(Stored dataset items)
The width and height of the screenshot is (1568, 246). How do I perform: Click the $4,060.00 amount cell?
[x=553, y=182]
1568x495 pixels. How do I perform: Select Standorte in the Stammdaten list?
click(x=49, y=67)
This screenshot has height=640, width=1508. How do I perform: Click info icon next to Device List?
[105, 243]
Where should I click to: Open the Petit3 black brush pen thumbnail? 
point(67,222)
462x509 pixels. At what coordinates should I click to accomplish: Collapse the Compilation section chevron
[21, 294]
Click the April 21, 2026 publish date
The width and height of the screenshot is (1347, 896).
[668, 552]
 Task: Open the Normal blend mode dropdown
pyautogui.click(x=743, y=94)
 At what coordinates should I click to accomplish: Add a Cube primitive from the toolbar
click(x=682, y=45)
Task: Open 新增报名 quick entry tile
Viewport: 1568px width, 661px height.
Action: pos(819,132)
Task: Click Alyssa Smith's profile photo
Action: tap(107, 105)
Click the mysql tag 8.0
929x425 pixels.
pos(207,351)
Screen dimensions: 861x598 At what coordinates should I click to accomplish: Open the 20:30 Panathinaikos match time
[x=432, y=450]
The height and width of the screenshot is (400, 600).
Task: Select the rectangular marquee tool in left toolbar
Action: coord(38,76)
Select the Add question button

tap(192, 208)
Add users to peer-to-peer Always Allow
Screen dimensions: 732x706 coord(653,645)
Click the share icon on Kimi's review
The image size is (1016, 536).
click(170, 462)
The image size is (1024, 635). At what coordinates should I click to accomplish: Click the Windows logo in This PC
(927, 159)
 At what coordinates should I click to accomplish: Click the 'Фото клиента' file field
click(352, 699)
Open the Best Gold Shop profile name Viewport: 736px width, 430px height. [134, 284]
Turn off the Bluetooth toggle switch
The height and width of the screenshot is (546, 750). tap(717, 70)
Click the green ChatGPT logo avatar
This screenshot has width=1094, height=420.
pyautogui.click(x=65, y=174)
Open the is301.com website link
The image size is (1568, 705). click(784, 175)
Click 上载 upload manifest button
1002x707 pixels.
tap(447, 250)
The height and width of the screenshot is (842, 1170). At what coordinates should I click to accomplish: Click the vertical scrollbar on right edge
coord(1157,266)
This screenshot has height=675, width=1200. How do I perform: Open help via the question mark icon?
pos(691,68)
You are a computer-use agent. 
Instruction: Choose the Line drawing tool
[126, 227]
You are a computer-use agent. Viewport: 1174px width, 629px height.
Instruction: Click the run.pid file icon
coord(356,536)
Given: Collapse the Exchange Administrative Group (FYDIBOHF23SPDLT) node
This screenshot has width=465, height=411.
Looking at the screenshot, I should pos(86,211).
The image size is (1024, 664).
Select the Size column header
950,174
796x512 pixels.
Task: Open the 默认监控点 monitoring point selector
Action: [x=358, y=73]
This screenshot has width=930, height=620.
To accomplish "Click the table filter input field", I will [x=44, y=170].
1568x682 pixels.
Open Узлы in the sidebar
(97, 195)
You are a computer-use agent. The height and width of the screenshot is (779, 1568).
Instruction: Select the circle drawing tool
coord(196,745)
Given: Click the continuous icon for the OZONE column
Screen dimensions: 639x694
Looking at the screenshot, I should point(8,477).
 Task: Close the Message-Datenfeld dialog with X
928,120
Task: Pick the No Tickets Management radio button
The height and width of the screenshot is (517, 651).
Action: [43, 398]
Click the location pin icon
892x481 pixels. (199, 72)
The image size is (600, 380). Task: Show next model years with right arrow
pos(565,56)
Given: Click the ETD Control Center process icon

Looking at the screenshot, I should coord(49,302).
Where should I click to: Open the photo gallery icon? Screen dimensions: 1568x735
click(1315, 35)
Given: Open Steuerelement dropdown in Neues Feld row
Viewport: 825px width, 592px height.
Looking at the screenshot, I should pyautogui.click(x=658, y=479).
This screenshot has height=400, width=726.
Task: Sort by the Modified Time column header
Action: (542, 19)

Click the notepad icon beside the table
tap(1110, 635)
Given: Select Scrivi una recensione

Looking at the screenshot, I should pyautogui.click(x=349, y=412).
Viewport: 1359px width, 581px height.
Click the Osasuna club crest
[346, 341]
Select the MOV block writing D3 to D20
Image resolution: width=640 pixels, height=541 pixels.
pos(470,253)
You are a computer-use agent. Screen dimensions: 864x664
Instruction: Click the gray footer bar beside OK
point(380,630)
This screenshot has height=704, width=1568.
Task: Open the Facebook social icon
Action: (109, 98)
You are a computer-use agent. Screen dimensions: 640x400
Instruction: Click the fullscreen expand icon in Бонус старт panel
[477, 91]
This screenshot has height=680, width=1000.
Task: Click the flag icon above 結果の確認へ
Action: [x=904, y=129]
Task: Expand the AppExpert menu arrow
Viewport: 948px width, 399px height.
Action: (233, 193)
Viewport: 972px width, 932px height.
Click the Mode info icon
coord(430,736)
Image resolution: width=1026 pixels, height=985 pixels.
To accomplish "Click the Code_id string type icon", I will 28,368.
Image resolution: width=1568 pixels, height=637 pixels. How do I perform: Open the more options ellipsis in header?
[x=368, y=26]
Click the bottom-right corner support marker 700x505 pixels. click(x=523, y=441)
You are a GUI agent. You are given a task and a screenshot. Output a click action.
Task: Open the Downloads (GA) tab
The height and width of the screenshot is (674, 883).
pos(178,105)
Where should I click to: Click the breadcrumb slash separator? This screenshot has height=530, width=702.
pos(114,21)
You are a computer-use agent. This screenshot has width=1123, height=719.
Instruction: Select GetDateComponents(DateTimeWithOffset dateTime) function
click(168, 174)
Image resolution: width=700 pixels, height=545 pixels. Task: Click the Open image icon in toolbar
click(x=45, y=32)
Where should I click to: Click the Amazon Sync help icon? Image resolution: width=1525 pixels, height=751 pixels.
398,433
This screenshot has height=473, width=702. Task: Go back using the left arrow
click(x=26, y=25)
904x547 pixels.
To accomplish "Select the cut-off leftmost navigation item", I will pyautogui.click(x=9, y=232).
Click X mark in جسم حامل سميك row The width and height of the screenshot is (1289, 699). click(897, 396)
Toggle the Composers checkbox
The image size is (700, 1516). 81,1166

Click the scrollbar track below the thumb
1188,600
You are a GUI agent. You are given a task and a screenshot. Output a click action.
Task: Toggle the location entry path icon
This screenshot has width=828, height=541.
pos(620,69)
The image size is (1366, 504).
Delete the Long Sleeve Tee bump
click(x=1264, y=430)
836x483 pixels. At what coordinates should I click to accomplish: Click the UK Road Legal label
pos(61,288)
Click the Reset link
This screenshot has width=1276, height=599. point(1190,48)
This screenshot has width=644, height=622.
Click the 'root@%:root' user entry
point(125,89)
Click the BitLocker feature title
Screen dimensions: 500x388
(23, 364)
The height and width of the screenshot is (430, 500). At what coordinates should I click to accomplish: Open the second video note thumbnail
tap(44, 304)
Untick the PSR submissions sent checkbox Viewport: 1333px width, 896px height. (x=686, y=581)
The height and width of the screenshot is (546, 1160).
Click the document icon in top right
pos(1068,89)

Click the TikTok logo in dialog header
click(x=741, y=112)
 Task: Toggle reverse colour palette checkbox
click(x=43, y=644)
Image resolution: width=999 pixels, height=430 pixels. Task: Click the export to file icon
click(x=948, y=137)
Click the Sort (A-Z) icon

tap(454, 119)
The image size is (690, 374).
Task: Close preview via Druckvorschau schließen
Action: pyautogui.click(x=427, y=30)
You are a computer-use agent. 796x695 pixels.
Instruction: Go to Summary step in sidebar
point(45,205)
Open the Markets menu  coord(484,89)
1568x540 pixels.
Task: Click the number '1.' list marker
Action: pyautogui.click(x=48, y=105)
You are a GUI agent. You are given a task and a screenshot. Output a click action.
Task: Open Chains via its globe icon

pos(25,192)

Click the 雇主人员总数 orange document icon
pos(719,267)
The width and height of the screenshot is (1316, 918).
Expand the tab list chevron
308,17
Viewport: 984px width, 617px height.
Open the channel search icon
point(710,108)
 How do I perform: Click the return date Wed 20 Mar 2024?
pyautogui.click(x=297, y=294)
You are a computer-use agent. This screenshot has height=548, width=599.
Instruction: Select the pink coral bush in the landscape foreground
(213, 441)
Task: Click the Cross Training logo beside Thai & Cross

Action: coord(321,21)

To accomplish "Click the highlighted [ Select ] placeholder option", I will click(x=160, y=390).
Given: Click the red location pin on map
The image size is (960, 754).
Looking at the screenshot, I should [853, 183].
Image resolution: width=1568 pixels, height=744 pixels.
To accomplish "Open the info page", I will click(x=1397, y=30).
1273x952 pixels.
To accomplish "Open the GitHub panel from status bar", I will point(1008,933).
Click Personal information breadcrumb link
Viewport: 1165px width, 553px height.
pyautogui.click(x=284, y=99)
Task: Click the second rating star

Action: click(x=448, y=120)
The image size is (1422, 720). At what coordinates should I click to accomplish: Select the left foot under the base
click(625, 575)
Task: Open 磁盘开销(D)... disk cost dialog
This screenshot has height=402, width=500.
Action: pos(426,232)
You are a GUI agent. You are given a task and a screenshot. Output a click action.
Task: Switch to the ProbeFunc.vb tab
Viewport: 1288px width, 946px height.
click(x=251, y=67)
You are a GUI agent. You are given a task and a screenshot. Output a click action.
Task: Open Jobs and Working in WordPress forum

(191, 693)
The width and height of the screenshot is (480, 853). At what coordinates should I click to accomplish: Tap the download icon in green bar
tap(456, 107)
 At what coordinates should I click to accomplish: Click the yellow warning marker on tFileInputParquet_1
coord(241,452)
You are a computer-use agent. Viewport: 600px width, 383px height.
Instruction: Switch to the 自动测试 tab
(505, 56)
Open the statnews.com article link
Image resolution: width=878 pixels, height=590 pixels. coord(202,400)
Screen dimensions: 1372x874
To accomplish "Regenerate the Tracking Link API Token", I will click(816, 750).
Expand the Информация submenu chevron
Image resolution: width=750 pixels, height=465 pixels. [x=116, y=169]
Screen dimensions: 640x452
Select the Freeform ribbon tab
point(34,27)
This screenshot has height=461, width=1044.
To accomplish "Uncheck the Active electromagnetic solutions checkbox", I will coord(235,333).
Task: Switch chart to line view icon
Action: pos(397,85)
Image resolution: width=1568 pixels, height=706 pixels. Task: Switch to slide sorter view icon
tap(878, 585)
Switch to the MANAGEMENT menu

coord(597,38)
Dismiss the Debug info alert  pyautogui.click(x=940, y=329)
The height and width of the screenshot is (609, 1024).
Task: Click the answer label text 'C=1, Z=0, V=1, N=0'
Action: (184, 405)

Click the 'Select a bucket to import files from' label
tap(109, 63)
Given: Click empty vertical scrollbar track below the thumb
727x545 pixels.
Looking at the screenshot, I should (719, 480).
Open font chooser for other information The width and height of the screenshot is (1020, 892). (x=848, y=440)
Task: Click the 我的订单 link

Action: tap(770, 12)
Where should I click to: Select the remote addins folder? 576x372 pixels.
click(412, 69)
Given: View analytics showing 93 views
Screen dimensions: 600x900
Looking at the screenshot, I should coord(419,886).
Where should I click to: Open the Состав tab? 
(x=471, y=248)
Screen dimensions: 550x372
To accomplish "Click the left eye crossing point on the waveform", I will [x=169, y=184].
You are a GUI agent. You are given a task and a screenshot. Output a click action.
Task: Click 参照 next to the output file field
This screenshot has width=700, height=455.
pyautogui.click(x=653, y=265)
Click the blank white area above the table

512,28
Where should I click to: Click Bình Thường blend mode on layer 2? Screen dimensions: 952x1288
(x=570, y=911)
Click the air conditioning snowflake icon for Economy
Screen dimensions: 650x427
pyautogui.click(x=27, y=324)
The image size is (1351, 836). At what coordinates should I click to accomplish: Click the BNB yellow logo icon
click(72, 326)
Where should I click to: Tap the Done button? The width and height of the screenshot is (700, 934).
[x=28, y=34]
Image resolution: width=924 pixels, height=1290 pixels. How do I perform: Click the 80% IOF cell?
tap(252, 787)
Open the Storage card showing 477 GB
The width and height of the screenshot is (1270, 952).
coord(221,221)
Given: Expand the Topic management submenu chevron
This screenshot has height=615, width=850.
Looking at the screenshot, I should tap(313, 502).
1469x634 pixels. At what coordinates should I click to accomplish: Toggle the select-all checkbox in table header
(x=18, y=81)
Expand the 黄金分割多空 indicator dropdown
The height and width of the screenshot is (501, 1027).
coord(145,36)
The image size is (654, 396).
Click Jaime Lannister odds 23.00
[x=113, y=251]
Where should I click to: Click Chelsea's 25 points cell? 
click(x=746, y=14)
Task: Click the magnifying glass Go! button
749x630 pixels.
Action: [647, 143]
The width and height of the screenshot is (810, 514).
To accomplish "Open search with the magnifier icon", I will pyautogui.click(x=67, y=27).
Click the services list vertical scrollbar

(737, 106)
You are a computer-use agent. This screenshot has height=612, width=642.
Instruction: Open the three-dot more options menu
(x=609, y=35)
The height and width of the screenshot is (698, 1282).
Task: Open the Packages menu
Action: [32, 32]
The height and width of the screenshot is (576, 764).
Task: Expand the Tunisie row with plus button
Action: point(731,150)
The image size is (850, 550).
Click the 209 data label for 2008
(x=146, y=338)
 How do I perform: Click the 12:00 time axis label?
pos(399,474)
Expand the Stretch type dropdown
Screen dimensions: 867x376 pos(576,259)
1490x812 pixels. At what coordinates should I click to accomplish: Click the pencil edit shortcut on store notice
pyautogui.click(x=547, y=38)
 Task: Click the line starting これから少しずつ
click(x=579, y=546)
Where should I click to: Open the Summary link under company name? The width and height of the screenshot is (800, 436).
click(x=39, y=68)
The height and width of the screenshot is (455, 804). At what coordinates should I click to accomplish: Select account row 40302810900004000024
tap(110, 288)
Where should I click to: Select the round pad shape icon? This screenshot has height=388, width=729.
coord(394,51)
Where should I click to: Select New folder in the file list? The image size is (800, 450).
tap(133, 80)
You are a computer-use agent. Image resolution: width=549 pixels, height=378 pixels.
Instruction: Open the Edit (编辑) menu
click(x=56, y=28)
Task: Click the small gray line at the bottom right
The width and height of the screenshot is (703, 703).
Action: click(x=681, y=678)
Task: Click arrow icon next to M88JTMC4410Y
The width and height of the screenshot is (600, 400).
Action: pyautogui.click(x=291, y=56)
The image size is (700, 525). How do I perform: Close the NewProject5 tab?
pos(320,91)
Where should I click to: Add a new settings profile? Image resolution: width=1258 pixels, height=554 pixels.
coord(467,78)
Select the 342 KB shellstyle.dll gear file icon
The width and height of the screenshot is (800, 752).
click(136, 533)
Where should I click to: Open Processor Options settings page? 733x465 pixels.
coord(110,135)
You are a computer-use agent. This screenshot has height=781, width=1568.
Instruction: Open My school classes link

_Work task_. Go through the entries and report every line with the string "showing".

_Solution for this task_.
Given: View analytics showing 93 views
Open the Storage card showing 477 GB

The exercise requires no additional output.